When a `MediaInterfaceProxy` is created, in addition to providing the
`media::mojom::InterfaceFactory`, the `RenderFrame` is provisioned with a
`media::mojom::FrameInterfaceFactory` that exposes these secure auxiliary
services on a per-frame basis. The `FrameInterfaceFactory` directly provides
services from //content, and it provides a way for //content embedders to
register additional auxiliary services via the `BindEmbedderReceiver()` method.

Currently only the remote CDM needs secure auxiliary services.
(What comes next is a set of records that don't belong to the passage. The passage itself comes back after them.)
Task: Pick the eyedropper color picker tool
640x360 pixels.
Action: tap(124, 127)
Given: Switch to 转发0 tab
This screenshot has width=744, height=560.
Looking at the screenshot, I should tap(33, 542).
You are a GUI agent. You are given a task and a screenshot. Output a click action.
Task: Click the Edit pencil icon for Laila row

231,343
This is a list of
currently supported services:

* `OutputProtection`: to check output protection status
* `PlatformVerification`: to check whether the platform is secure
* `CdmFileIO`: for the CDM to store persistent data
* `ProvisionFetcher`: for Android MediaDrm device provisioning

### Security

In most cases, the client side runs in the renderer process which is the least
trusted. Also always assume the client side code may be compromised, e.g. making
calls in random order or passing in garbage parameters.
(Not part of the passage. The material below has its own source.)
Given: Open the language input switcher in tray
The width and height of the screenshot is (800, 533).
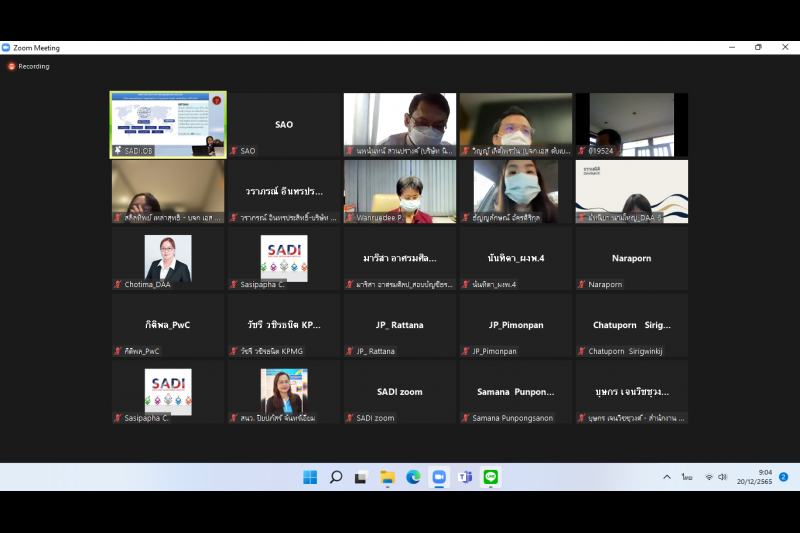Looking at the screenshot, I should [x=687, y=477].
Due to the [Flexible Process Model](#Flexible-Process-Model), it's sometimes
hard to know in which process the service side runs. As a rule of thumb, assume
all service side code may run in a privileged process (e.g. browser process),
including the common supporting code like `MojoVideoDecoderService`, as well as
the concrete [Media Component](#Media-Components), e.g. MediaCodecVideoDecoder
on Android.  To know exactly which [Media Component](#Media-Components) runs in
which process in production, see [Adoption](#Adoption) below.
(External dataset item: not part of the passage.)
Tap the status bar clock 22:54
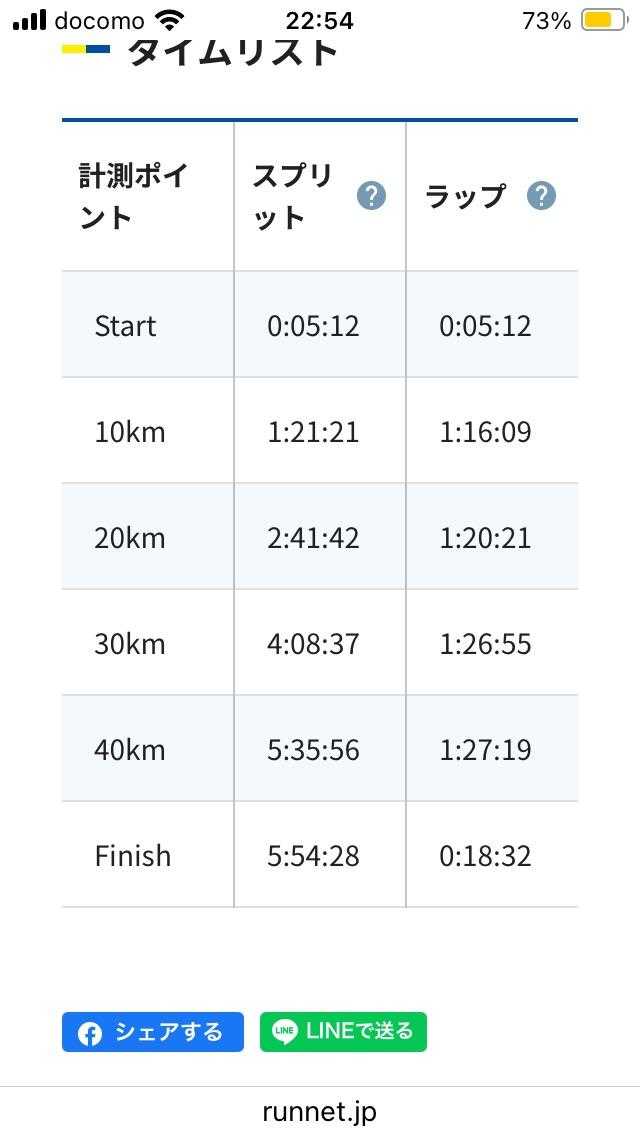Viewport: 640px width, 1136px height. tap(319, 20)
Also note that all the [Secure Auxiliary Services](#Secure-Auxiliary-Services)
are running in a more privileged process than the process where the media
components that use them run in. For example, all of the existing services run
in the browser process. They must defend against compromised media components.

### Adoption

#### Android

* `MediaService` in the GPU process (registered in `GpuServiceFactory` with
  `GpuMojoMediaClient`)
* `MojoCdm` + `MediaDrmBridge` (CDM)
* `MediaDrmBridge` uses mojo `ProvisionFetcher` service for CDM provisioning
* `MojoAudioDecoder` + `MediaCodecAudioDecoder`
* `MojoVideoDecoder` + `MediaCodecVideoDecoder` (in progress)
* HLS support:
    * `MojoRenderer` + `MediaPlayerRenderer`
    * NOT using `MediaService`. Instead, `MojoRendererService` is hosted by
      `RenderFrameHostImpl`/`MediaInterfaceProxy`  in the browser process
      directly.
* Flinging media to cast devices (RemotePlayback API):
    * `MojoRenderer` + `FlingingRenderer`
    * NOT using `MediaService`. Instead, `MojoRendererService` is hosted by
      `RenderFrameHostImpl`/`MediaInterfaceProxy`  in the browser process
      directly.

#### ChromeCast

* `MediaService` in the Browser process (registered in
  `CastContentBrowserClient` with `CastMojoMediaClient`)
* `MojoRenderer` + `CastRenderer`
* `MojoCdm` + `CastCdm`

#### Desktop (ChromeOS/Linux/Mac/Windows)

* CdmService
    * `CdmService` in the utility process (registered in `UtilityServiceFactory`
      with `ContentCdmServiceClient`)
    * `MojoCdm` + `CdmAdapter` + Library CDM implementation
    * `CdmAdapter` uses various secure auxiliary services
* MediaService (in progress)
    * `MediaService` in the GPU process (registered in `GpuServiceFactory` with
      `GpuMojoMediaClient`)
    * `MojoVideoDecoder` + hardware video decoders such as D3D11VideoDecoder

## Other Services

> TODO(xhwang): Add documentation on other mojo services, e.g. remoting, etc.